* [Activity]: Once you find the line containing "This screenshot has width=1207, height=720.", please retype it and every line after it to the end of the entries, exactly and with nothing added.
Top of Data to examine
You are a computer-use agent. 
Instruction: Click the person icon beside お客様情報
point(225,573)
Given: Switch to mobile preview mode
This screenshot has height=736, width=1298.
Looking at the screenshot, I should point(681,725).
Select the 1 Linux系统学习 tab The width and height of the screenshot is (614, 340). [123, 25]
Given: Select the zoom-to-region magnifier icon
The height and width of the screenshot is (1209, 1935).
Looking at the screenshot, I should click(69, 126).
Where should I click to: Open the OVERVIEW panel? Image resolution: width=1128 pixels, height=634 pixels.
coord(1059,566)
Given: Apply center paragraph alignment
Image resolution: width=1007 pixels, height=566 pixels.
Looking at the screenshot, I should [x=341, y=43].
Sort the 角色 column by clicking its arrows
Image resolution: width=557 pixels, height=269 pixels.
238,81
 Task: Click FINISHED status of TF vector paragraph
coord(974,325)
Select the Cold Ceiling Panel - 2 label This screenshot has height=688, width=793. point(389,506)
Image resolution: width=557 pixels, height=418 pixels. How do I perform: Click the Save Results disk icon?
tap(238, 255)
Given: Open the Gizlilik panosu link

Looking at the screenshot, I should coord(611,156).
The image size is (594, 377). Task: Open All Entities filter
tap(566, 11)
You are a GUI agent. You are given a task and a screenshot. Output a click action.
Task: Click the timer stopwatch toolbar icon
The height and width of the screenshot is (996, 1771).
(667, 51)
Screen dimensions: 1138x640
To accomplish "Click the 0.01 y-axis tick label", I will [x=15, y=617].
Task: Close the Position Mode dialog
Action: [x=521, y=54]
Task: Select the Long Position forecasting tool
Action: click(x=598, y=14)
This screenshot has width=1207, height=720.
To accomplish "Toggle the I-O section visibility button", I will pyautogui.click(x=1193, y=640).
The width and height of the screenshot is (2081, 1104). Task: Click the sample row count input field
Bottom of Data to examine
* [Expected answer]:
This screenshot has width=1207, height=720.
To accomplish "Toggle the I-O section visibility button", I will pyautogui.click(x=1193, y=640).
The width and height of the screenshot is (2081, 1104). Task: Click the sample row count input field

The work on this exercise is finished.